# Fragmento proporcionado

Si además tenemos en cuenta otros cambios psicológicos y sociales que nos suceden con la vejez, como vivir en soledad, sentirse deprimido o perder poder adquisitivo, hay un mayor riesgo de que la calidad y la cantidad de comida ingerida se vean comprometidas.
Otros cambios a nivel fisiológico que acompañan al envejecimiento, como una disminución de la elasticidad en las paredes del estómago, el sobrecrecimiento bacteriano, otras enfermedades comunes como la gastritis atrófica y hasta el uso de medicación, pueden comprometer también la ingesta y absorción de nutrientes.
De ahí que el riesgo de sufrir desnutrición crezca al envejecer.
¿Qué es la desnutrición?
Las diferentes instituciones internacionales especializadas en nutrición (como la
European Society for Clinical Nutrition and Metabolim (ESPEN), describen la desnutrición (o malnutrición) en personas mayores como los desequilibrios en la ingesta calórica y la carencia de nutrientes desarrollada a partir de alguna enfermedad (con o sin inflamación). Pero también abarca situaciones de hambre por otros motivos socioeconómicos o psicológicos.
En cifras, la
cantidad de personas con desnutrición en Europa supone 2,1 % en aquellas personas con una vida autónoma, y suben hasta el 26,5 % las que están en riesgo de desnutrición. Como es de esperar, el número de aquellos mayores con desnutrición que tienen ayuda en casa es menor (un 8 %) que el de quienes están en residencias u hospitales (22 % y casi 29 % respectivamente).
Te puede interesar:
La desnutrición nos hace enfermar
La desnutrición en personas mayores tiene graves consecuencias. Fundamentalmente debilita el sistema inmunitario, aumenta el deterioro cognitivo y fomenta enfermedades crónicas graves (osteoporosis, sarcopenia o fragilidad, entre otras). De hecho, en un
estudio observamos que aquellas personas mayores que no tienen fragilidad, cuando están en riesgo de desnutrición tienen más probabilidades de desarrollar fragilidad comparado con aquellas que están bien nutridas.
La desnutrición parece debilitar la capacidad funcional de la persona y aumenta su riesgo de ser dependiente, impidiendo que pueda realizar lo que es importante para ella.
Existen diferencias en el consumo de nutrientes entre las personas mayores sin fragilidad que están bien nutridas y las que están en riesgo de desnutrición. Esto nos pueden estar dando una pista sobre
los nutrientes que hacen que perdamos capacidad funcional y desarrollemos fragilidad cuando envejecemos.

# Descripción del ejercicio
Retoma el texto sobre la desnutrición en personas mayores y continúalo a partir de su última frase. No hace falta consultar las entradas.

# Datos analizados

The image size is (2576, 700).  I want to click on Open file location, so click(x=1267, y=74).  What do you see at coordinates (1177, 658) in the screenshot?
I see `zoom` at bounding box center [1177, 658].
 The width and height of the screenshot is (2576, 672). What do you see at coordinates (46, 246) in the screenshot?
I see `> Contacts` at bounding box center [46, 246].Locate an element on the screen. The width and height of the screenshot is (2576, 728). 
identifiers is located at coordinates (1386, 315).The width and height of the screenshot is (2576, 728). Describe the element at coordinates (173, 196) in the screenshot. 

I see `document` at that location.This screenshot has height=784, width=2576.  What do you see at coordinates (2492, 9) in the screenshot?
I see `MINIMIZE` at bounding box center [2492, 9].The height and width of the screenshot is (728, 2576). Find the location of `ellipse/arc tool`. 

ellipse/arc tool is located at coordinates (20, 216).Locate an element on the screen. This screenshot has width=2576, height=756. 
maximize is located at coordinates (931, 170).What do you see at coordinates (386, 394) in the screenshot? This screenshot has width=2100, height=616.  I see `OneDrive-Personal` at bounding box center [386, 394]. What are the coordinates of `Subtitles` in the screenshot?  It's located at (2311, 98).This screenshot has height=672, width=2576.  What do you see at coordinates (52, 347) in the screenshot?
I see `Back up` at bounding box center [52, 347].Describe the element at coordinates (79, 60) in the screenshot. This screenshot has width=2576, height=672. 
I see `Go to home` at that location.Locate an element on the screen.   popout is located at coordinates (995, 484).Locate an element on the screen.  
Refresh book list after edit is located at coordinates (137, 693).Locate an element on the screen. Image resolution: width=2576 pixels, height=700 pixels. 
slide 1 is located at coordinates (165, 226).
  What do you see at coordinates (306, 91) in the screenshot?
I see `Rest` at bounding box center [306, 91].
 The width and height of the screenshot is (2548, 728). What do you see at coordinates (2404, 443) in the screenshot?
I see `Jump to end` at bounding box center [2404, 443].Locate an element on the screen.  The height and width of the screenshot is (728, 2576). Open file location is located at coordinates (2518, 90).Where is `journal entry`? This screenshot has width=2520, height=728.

# Respuesta al ejercicio
Concretamente, la salud empeora con un mayor consumo de alcohol y un menor consumo de proteínas y otros nutrientes como la vitamina D o el magnesio, implicados en la síntesis proteica, el mantenimiento muscular y el sistema inmune.
Además, si no nos nutrimos bien se reduce la ingesta de otras sustancias implicadas en procesos de inflamación y oxidación, como la vitamina C o el omega-3. Y también de otras involucradas en la circulación, como las vitaminas del grupo B. Según apuntan otros
estudios, todos estos nutrientes parecen estar implicados igualmente en la sarcopenia –pérdida muscular– y la fragilidad, por lo que podrían suponer una piedra angular de distintos síndromes que nos afectan al envejecer.
Más proteínas y ejercicio
Uno de los principales tratamientos frente a la desnutrición es asegurar que comemos suficientes y variados alimentos, tanto en términos de energía, como de proteínas y de otros nutrientes. Sin embargo,
el ejercicio podría ser también útil. La actividad física aumenta la masa muscular, disminuye la inflamación y, además, puede aumentar el apetito. Por ello, es muy importante comprender cómo interaccionan la nutrición y el ejercicio, porque puede ayudar a entender que ocurre con el envejecimiento.
Algunas de nuestras investigaciones ya han observado la influencia de ciertos nutrientes en los efectos que tiene el
ejercicio multicomponente sobre
la grasa corporal o en
la salud ósea. Concretamente, un aumento del consumo de alcohol y de vitamina A podría interferir en la salud del hueso en estas personas que entrenan. Por el contrario, los ácidos grasos poliinsaturados y la vitamina D, facilitan que el hueso mejore tras un periodo de entrenamiento.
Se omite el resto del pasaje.